Basin attack: Tidal wave of water buyouts about to hit irrigation communities
Canberra is poised to launch a tidal wave of irrigation community water buyouts at the urging of environment groups.
The federal government is about to unleash a tidal wave of water buyouts across the southern Murray Darling Basin, after refusing to extend a critical deadline on NSW and Victoria using environmental works and measures to recover the water instead.
Delays in federal funding allocations, followed by Covid lockdowns and floods, have meant Victoria and NSW are 340 gigalitres short on delivering 605 gigalitres of environmental water efficiency gains, which they are unable to deliver by next year’s June 30 deadline.
Many of these Sustainable Diversion Limit Adjustment Mechanism projects use regulators, pumps and small levees to direct environmental flows across flood plains, rather than relying on less frequent overbank flows that require rivers to be in flood.
Environment groups have branded the SDLAM projects “dodgy”, and put pressure on federal Water Minister Tanya Plibersek to simply buy the 340-gigalitre shortfall out of irrigation communities, plus another 450 gigalitres of upwater.
But irrigators warn the push to strip up to another 790 gigalitres of water out of irrigation communities risks draining the basin of thousands of jobs.
“It’s about achieving an ideological objective, with no regrets and no care,” National Irrigators’ Council chair Jeremy Morton said.
“Every megalitre they pull out of communities will cut jobs and our annual food production.”
Victorian Water Minister Harriet Shing halted work on 60 gigalitres of the state’s SDLAM projects last week, due to being unable to deliver the projects by the deadline.
Ms Plibersek failed to answer a direct question on why she had refused to extend the June 30, 2024 deadline.
Environment groups from every basin state have banded together to call on Ms Plibersek to dump the SDLAM projects and “stand up to NSW and Victoria by purchasing water as the only cost-effective, practical way to return water to rivers”.
South Australian Water Minister Susan Close said “given the failed or withdrawn projects in both NSW and Victoria, and the likely scale of the overall SDLAM shortfall, it is expected to trigger a need for additional Basin Plan-related water recovery in all three of the southern Basin states … including in South Australia”.
Environment Victoria Healthy Rivers campaigner Tyler Rotche said the SDLAM projects were dodgy and dubious: “At this point, the most efficient use of taxpayer’s money is to purchase real water for the river.”
The Wentworth Group of Concerned Scientists has long opposed the SDLAM projects, with member Jamie Pittock recently saying the states were “effectively using paper water for greenwashing”.
The Wentworth Group has also repeatedly called for the legislated 1500-gigalitre cap on buyouts, introduced by the former Coalition Government, to be repealed to allow more buyouts, which will in turn force up prices.

→ Problem description:
Carry on the article about federal water buyouts in the southern Murray Darling Basin, picking up right after its final sentence about the Wentworth Group.

→ Recorded information:
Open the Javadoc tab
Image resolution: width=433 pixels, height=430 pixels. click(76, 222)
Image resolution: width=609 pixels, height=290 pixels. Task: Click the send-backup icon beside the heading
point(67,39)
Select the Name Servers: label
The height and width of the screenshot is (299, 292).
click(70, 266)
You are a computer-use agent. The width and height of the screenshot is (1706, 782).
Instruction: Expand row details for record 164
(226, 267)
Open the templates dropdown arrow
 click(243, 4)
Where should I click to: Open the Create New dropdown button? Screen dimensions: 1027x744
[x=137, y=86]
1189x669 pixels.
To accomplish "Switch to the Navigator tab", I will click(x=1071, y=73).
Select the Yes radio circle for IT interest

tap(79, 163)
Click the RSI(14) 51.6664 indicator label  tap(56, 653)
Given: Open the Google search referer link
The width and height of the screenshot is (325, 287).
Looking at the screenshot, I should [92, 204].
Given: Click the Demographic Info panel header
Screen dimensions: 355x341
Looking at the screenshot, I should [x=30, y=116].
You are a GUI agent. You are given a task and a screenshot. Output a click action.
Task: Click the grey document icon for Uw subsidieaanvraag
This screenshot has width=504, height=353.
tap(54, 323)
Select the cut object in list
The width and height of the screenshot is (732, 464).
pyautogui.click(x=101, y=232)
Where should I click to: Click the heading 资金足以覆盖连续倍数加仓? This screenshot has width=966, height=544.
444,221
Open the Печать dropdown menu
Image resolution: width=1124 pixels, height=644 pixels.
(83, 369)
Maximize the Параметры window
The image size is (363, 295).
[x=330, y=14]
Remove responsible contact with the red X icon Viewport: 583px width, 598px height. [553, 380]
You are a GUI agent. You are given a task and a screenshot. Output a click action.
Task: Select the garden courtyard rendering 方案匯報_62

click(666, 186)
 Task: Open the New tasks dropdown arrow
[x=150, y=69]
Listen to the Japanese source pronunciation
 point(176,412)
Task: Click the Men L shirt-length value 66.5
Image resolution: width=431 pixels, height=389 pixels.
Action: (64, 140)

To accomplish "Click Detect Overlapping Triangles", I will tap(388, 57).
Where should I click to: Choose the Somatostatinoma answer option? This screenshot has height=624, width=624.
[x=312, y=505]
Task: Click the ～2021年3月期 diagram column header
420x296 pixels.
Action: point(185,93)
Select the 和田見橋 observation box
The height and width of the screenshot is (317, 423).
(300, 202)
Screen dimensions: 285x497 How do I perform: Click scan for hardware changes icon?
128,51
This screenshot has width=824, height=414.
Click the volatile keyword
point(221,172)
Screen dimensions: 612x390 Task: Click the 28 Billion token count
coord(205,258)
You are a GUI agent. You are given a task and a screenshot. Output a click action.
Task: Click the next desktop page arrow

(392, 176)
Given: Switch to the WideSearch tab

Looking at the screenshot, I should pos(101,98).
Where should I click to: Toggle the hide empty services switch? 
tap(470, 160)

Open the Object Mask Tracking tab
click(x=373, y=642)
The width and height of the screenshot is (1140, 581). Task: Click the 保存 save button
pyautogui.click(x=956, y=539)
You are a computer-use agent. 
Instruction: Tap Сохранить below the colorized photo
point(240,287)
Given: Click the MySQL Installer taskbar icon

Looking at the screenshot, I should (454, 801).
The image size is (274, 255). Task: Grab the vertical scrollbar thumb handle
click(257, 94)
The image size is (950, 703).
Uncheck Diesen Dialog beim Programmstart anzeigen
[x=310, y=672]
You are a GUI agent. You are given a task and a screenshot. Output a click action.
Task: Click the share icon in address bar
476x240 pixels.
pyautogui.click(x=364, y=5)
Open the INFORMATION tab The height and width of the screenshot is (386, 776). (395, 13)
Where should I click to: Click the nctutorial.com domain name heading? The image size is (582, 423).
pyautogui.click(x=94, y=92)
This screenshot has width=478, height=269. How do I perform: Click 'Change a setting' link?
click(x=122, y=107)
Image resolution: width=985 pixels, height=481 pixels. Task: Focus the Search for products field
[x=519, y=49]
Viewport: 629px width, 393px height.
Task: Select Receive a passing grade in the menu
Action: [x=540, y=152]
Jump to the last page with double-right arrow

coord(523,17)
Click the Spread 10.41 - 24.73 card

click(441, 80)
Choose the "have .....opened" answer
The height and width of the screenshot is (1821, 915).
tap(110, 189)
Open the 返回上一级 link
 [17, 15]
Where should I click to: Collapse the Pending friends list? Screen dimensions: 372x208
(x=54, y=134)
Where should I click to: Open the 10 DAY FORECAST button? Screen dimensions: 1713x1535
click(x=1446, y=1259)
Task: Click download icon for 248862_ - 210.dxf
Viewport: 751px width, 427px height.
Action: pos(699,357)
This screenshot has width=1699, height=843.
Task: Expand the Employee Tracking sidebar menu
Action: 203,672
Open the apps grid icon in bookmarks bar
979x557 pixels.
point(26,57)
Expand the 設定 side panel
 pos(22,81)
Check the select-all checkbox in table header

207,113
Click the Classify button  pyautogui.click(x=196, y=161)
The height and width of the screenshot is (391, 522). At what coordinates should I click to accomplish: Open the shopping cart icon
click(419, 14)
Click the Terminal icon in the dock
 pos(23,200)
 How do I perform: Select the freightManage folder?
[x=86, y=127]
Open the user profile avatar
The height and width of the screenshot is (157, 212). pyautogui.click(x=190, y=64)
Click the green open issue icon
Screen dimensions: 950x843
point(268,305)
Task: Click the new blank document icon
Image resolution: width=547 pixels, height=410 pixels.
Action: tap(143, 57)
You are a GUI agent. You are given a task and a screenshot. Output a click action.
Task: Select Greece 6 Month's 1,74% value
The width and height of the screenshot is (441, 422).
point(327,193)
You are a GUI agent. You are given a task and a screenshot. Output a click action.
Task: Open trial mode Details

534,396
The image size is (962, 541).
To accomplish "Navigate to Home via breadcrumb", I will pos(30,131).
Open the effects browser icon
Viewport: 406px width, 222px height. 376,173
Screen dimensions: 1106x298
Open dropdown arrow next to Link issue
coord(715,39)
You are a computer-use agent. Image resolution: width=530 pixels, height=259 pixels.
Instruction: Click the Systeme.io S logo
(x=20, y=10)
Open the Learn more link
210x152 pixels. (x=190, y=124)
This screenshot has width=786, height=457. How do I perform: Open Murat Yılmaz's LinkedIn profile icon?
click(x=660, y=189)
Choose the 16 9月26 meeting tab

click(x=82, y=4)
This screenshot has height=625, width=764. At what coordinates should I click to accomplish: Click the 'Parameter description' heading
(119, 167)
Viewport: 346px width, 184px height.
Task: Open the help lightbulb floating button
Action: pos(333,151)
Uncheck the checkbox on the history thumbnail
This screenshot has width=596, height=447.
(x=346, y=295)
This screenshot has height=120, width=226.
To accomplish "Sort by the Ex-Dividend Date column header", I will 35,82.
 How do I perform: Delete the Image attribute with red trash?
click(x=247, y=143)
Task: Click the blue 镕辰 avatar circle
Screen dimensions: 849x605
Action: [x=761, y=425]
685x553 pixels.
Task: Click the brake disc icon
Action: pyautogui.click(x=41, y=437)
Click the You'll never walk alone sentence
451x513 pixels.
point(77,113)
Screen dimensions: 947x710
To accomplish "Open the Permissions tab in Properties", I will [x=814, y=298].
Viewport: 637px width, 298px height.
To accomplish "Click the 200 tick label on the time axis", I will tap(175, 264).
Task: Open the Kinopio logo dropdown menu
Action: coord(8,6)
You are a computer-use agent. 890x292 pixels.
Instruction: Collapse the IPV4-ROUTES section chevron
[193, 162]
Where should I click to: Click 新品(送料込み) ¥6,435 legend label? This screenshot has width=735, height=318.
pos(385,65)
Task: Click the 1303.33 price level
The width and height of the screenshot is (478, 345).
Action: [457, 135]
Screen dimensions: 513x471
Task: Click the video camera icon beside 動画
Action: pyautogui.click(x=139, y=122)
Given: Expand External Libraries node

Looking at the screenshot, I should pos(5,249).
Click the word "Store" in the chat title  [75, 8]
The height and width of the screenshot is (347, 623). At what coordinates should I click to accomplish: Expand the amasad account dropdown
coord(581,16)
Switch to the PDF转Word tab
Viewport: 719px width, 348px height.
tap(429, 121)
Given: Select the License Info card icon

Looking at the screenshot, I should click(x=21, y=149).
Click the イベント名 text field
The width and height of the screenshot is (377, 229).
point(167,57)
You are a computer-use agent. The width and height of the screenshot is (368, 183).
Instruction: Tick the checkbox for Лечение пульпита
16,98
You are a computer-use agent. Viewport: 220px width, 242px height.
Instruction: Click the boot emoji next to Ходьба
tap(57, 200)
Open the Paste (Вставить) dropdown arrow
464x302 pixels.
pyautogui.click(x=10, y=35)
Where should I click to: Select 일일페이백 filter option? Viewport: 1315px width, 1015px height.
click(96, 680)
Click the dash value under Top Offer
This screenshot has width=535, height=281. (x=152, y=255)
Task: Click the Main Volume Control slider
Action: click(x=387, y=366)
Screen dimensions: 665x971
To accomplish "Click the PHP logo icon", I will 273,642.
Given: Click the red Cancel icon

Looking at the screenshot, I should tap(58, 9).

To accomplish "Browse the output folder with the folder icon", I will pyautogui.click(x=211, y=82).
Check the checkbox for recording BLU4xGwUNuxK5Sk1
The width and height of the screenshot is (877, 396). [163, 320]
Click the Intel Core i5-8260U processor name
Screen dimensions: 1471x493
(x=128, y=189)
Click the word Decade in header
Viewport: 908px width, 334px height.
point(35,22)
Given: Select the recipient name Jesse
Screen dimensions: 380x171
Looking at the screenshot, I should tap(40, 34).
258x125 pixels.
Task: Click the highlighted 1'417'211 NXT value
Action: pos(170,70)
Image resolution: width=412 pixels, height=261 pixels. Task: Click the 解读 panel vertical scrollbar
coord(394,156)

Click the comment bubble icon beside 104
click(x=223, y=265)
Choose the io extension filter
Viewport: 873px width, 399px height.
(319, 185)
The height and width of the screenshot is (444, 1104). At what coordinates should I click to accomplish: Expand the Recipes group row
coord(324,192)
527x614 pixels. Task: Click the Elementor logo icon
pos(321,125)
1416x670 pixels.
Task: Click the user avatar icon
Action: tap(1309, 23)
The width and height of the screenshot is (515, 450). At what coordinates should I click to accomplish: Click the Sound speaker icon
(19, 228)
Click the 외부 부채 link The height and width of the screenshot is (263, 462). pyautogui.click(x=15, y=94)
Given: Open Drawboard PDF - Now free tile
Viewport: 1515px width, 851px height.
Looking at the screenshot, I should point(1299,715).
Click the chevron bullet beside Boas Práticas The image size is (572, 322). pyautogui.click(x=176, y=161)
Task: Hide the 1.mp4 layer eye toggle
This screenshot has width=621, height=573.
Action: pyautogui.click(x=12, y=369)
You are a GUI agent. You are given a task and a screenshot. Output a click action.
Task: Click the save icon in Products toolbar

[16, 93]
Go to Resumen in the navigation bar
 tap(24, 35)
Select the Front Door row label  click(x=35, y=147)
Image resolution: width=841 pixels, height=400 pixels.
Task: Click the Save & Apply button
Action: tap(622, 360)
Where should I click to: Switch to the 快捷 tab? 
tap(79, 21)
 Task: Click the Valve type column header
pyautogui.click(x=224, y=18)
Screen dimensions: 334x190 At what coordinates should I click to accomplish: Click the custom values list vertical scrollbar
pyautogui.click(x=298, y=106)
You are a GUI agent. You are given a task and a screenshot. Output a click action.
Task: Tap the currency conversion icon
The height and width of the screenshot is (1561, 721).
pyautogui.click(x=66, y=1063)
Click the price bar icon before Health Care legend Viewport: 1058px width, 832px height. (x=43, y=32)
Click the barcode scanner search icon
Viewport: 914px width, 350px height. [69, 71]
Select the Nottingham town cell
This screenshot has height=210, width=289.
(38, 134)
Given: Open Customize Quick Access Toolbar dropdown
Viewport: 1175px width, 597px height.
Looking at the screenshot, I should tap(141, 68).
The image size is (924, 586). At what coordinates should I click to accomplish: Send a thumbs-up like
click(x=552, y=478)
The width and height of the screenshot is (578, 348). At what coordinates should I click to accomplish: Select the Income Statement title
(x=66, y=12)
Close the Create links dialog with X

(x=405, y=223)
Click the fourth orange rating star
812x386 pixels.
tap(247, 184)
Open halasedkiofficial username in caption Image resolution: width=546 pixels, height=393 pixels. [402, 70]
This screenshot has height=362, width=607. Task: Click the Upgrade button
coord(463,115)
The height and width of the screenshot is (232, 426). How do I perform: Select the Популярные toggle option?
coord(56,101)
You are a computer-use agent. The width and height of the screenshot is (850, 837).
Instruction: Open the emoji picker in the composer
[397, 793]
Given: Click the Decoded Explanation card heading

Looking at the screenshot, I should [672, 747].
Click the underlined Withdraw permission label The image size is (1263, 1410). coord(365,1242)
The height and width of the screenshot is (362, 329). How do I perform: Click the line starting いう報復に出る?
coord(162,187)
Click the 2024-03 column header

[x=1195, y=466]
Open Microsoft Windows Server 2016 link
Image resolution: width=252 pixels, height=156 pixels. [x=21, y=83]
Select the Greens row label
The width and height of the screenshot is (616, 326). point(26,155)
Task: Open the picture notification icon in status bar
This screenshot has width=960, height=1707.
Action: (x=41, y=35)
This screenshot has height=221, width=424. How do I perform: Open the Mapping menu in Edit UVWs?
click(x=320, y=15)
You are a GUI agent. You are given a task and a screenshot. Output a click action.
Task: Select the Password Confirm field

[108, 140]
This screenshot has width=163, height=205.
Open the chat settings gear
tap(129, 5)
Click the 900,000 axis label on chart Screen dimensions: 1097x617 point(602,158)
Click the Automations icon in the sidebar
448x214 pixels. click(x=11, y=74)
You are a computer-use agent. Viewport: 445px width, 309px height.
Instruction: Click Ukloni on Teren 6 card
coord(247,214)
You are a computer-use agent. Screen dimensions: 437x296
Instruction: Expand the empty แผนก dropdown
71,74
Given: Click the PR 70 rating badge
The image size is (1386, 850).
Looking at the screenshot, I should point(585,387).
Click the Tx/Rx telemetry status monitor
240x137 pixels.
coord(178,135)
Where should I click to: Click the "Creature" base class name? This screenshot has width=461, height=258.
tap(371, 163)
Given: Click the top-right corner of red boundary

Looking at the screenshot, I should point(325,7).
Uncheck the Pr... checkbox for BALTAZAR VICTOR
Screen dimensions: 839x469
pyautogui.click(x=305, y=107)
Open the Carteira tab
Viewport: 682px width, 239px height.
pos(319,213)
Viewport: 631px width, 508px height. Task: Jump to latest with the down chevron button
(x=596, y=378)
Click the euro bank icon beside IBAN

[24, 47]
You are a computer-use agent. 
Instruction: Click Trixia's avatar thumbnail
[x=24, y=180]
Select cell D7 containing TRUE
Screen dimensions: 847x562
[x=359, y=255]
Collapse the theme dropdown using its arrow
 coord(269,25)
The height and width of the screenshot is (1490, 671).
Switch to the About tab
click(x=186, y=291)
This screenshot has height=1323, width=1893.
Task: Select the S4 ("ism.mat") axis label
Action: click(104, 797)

→ Task response:
Yet as of January 31 this year, Wentworth Group founder and director Rob Purves held $8 million of shares in one of the Basin’s biggest water speculators – Duxton Water, which is set to see the value of its water entitlements soar on the back of more federal buyouts.
Last year Mr Purves earned at least $300,000 in dividends on his 4.67 million Duxton Water shares and donated $100,000 to the Wentworth Group through his Purves Environmental Fund.
Mr Purves has previously stated his ownership of Duxton Water shares and role with the Wentworth Group “are consistent with my longer-term commitment to the health of the environment and my passion for regional communities where I farm”.
Meanwhile irrigators say taking any further water out of communities, on top of more than 2000 gigalitres already recovered, could see thousands of jobs lost.
MDB Authority research shows almost a quarter of all jobs evaporated across the Murray Darling Basin’s south, from 2001 to 2016, in the wake of the millennium drought and former Rudd-Gillard Labor Government buyouts.
Mr Morton said buying up 340 gigalitres to meet the SDLAM shortfall was equivalent to wiping out almost all of South Australia’s water use or that of the Lower Murray Water irrigation district, which forms part of Australia’s richest food bowl.
Add to that the 450 gigalitres of upwater, and NIC chief executive Isaac Jeffrey said people would lose their jobs, businesses would close and “this time every Australian will also pay more at the checkout”.
“Around 25 per cent of the water used to grow our food and fibre is at risk. That’s 25 per cent less water to grow fruit, nuts, grapes, wine, vegetables, cotton, cereals and dairy.
NSW Irrigators Council chief executive Claire Miller said “less water at higher prices for growing food and fibre has cost communities jobs and weakened their resilience to survive droughts.
“If governments are not careful, we’ll end up with ghost towns, and only escalate the serious social issues facing many of these communities.”